Et quelle relation entretient ta scène avec le funk beaucoup plus mainstream des Mc Kevin O Cris, Mc Kevinho, Mc Livinho… ? 

Personnellement, je n’ai rien à voir avec le funk commercial. Pour passer à la télé, à la radio, dans les gros médias, il faut faire un type de funk beaucoup plus lisse, qui est très censuré. Même si j’essaie à fond d’avoir un grand public et je suis en pleine promotion pour élargir le nombre de personnes qui m’écoutent, je n’ai rien à voir avec eux. Et surtout, dans la favela, les gens n’écoutent pas de funk commercial. Ils n’aiment pas ça. Si tu joues dans la favela, il faut passer quelque chose de plus agressif, un son beaucoup plus proche du mien. 

Quels sont les autres artistes que tu as en référence ? 

En réalité, quand j’étais plus jeune j’écoutais beaucoup de rock et de reggae. Des groupes comme Evanescence, System of a Down, Pearl… Pas mal de punk. Ce sont des énergies que j’essaie de transmettre dans ma musique. C’est plus tard que j’ai commencé à m’intéresser au funk. En ce moment, je suis très éclectique dans mes écoutes. J’écoute beaucoup de samba, de pagode, de rap, de trap… 

Et comment t’es-tu retrouvé à jouer au Baile de Helipa ? Qui décide de qui y joue ? 

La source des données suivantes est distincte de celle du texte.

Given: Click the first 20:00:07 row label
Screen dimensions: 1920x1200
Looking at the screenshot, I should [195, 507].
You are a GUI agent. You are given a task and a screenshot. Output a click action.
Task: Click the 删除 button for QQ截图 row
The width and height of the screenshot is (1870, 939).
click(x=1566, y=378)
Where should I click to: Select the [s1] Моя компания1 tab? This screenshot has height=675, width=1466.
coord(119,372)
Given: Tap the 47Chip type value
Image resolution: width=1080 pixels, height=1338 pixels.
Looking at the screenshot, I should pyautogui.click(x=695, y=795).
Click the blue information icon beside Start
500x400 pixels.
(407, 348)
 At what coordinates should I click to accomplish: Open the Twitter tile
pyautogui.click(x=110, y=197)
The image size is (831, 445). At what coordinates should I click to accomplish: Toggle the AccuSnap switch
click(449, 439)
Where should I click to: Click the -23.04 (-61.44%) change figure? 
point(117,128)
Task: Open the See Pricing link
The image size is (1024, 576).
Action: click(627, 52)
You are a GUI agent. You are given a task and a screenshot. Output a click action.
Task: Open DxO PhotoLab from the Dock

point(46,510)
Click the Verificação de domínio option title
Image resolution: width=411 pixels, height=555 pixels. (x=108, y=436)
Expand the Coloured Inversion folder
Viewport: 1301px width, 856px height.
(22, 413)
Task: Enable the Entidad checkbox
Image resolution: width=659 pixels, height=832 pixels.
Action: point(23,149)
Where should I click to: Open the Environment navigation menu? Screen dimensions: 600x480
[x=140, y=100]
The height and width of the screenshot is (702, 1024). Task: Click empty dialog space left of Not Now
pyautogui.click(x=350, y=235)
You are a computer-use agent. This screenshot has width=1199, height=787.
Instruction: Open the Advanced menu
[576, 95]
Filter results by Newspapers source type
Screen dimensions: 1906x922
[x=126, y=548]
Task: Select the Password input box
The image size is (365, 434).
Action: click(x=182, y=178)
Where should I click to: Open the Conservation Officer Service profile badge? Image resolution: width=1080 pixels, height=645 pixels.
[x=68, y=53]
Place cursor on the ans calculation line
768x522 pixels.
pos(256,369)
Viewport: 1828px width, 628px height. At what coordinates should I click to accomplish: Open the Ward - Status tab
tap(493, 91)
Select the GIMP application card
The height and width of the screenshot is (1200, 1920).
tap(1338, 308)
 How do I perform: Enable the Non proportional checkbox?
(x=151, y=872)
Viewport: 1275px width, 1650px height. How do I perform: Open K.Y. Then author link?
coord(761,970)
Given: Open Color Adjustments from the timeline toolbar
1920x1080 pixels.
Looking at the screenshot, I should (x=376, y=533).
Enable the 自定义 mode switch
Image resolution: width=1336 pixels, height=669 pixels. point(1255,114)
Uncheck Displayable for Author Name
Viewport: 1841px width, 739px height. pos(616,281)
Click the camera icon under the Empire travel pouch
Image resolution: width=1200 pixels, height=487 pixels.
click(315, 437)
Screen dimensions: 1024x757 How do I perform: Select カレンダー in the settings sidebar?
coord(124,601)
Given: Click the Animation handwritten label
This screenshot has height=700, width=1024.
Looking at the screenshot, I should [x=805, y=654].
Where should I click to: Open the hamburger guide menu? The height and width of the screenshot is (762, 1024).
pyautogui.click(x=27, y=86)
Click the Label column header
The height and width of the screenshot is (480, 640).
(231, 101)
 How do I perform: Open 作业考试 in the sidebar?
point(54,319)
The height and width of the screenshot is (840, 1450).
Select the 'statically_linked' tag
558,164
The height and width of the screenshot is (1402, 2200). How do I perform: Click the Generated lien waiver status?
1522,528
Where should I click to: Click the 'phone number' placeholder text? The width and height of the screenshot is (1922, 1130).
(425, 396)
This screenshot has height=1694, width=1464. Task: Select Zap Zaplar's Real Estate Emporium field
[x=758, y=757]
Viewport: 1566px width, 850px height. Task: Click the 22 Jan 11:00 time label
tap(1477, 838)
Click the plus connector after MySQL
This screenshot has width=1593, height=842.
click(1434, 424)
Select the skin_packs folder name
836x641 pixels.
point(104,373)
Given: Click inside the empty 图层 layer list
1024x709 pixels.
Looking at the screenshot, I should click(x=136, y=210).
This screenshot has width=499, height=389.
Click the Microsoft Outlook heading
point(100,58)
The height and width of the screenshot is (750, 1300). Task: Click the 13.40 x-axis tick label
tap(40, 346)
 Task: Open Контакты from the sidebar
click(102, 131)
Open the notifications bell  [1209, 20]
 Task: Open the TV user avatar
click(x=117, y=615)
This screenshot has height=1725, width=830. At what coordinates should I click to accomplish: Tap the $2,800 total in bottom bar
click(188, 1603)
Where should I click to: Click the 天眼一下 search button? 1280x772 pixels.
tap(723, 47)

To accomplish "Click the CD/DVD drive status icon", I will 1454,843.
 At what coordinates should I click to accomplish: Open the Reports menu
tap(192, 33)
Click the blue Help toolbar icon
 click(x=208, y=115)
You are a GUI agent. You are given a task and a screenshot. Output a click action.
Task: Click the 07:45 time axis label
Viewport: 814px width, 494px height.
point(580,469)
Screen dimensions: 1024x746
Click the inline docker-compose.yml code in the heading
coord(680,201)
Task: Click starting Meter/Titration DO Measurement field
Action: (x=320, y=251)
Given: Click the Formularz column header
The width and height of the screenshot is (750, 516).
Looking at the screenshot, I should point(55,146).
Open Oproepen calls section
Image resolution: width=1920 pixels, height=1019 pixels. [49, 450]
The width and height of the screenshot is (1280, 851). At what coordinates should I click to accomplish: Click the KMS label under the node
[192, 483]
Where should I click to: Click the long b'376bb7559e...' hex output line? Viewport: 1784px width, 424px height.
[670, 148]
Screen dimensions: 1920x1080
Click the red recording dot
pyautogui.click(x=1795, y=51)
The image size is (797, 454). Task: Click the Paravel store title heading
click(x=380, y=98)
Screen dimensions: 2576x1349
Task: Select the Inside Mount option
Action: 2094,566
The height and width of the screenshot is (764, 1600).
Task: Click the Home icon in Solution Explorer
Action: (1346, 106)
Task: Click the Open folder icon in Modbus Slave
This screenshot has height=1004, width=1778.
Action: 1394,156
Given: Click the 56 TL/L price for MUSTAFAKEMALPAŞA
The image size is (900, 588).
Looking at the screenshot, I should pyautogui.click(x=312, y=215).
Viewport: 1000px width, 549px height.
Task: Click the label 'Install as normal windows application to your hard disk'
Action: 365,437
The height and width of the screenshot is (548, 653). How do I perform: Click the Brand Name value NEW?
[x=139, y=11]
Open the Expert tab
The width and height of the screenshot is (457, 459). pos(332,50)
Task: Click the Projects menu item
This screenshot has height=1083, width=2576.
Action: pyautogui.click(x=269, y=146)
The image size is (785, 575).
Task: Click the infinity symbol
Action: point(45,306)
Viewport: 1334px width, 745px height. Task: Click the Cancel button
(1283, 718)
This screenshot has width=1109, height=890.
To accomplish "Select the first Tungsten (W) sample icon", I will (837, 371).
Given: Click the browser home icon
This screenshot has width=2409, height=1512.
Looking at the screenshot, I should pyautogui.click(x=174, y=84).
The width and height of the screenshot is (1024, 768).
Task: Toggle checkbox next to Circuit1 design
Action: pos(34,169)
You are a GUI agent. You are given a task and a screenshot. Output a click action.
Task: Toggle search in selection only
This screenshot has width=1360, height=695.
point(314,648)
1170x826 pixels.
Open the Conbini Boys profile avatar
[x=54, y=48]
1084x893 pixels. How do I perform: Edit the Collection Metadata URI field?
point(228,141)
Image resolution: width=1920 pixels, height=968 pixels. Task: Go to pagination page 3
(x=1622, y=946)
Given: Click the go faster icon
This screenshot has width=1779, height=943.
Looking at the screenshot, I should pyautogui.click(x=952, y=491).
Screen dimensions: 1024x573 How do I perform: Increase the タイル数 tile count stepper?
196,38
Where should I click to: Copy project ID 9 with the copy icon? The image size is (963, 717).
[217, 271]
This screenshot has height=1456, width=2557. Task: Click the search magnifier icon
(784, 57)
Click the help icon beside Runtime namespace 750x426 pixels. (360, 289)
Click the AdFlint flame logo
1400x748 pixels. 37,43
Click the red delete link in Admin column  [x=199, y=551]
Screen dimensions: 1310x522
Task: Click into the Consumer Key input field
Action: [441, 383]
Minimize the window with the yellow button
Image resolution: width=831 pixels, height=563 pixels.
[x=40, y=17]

C’est un système très fermé, en vase clos. Il faut connaître les bonnes personnes pour y jouer, c’est quasiment impossible d’être un DJ là-bas si tu es un outsider. En même temps, ça se comprend : le milieu du baile de favela reste un peu dangereux, alors avant d’embaucher un DJ on doit savoir qui il est, d’où il vient… Et personne ne gagne d’argent en y jouant ! Pourtant, c’est un système très compétitif, beaucoup de DJs du Brésil aimeraient jouer au baile de Helipa. 

Personnellement, ça a pris du temps avant que je puisse y performer. Par le biais d’amis d’amis qui avaient écouté ce que je postais sur Soundcloud, j’ai pu avoir ma place. Tout le monde m’y connaît maintenant, ça fait trois ans que j’y joue quasiment chaque semaine. Ensuite, c’est l’effet boule de neige : plus tu joues, plus tu as des gens qui viennent sur ton instagram te demander de jouer dans d’autres bailes. 

Pour toi, que représente le fait de sortir un album sur Nyege Nyege ? 

Je ne connaissais pas, et c’est mon manager qui m’a fait connaître l’équipe. Ils m’ont proposé de faire un album, alors je l’ai fait en trois jours sans grandes attentes. A ce moment-là, j’avais plein de choses à faire, des comptes, des événements… et puis quand l’album est sorti, j’ai vite compris la répercussion. On a eu des critiques dans des magazines américains, européens, des journalistes de partout. J’ai compris que ce travail m’emmenait ailleurs. Ma vie est déjà en train de changer ! 

DJ K jouera le le 14 et 15 octobre à Paris à la Mazette pour Nyege Nyege.

PANICO NO SUBMUNDO, disponible sur Nyege Nyege.